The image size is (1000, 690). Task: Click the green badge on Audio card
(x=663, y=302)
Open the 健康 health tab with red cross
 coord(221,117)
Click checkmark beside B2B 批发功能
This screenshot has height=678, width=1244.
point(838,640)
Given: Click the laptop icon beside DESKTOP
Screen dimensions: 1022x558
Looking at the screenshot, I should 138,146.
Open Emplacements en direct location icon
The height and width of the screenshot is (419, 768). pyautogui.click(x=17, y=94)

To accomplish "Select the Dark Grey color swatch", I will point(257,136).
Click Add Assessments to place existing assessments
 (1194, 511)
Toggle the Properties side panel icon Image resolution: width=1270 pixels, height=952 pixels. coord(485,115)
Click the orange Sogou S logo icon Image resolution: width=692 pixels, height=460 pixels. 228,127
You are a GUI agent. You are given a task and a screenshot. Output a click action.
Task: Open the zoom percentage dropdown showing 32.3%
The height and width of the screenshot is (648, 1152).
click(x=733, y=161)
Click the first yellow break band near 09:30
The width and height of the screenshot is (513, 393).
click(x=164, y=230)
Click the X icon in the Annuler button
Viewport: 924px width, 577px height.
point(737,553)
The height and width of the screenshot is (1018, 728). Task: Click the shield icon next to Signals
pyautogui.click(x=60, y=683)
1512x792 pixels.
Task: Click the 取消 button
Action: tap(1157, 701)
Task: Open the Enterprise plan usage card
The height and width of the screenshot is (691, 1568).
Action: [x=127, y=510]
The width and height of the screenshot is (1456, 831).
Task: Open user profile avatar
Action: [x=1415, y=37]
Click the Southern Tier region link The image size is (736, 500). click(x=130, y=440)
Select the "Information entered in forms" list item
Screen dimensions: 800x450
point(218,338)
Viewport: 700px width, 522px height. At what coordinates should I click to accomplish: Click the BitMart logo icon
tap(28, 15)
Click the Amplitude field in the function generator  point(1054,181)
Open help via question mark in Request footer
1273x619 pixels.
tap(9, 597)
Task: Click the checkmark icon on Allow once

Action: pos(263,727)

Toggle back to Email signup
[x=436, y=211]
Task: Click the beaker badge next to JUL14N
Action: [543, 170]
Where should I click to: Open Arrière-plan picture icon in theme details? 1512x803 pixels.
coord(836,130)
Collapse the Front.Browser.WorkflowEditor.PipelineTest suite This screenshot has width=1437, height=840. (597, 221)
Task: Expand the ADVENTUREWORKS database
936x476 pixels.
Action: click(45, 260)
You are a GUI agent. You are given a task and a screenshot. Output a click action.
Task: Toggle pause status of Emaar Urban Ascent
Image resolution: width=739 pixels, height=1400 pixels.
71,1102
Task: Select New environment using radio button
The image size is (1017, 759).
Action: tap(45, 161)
•••
An exact copy of all the records above is the required answer.

The image size is (1000, 690). Task: Click the green badge on Audio card
(x=663, y=302)
Open the 健康 health tab with red cross
 coord(221,117)
Click checkmark beside B2B 批发功能
This screenshot has height=678, width=1244.
point(838,640)
Given: Click the laptop icon beside DESKTOP
Screen dimensions: 1022x558
Looking at the screenshot, I should 138,146.
Open Emplacements en direct location icon
The height and width of the screenshot is (419, 768). pyautogui.click(x=17, y=94)

To accomplish "Select the Dark Grey color swatch", I will point(257,136).
Click Add Assessments to place existing assessments
 (1194, 511)
Toggle the Properties side panel icon Image resolution: width=1270 pixels, height=952 pixels. coord(485,115)
Click the orange Sogou S logo icon Image resolution: width=692 pixels, height=460 pixels. 228,127
You are a GUI agent. You are given a task and a screenshot. Output a click action.
Task: Open the zoom percentage dropdown showing 32.3%
The height and width of the screenshot is (648, 1152).
click(x=733, y=161)
Click the first yellow break band near 09:30
The width and height of the screenshot is (513, 393).
click(x=164, y=230)
Click the X icon in the Annuler button
Viewport: 924px width, 577px height.
point(737,553)
The height and width of the screenshot is (1018, 728). Task: Click the shield icon next to Signals
pyautogui.click(x=60, y=683)
1512x792 pixels.
Task: Click the 取消 button
Action: tap(1157, 701)
Task: Open the Enterprise plan usage card
The height and width of the screenshot is (691, 1568).
Action: [x=127, y=510]
The width and height of the screenshot is (1456, 831).
Task: Open user profile avatar
Action: [x=1415, y=37]
Click the Southern Tier region link The image size is (736, 500). click(x=130, y=440)
Select the "Information entered in forms" list item
Screen dimensions: 800x450
point(218,338)
Viewport: 700px width, 522px height. At what coordinates should I click to accomplish: Click the BitMart logo icon
tap(28, 15)
Click the Amplitude field in the function generator  point(1054,181)
Open help via question mark in Request footer
1273x619 pixels.
tap(9, 597)
Task: Click the checkmark icon on Allow once

Action: pos(263,727)

Toggle back to Email signup
[x=436, y=211]
Task: Click the beaker badge next to JUL14N
Action: [543, 170]
Where should I click to: Open Arrière-plan picture icon in theme details? 1512x803 pixels.
coord(836,130)
Collapse the Front.Browser.WorkflowEditor.PipelineTest suite This screenshot has width=1437, height=840. (597, 221)
Task: Expand the ADVENTUREWORKS database
936x476 pixels.
Action: click(45, 260)
You are a GUI agent. You are given a task and a screenshot. Output a click action.
Task: Toggle pause status of Emaar Urban Ascent
Image resolution: width=739 pixels, height=1400 pixels.
71,1102
Task: Select New environment using radio button
The image size is (1017, 759).
Action: tap(45, 161)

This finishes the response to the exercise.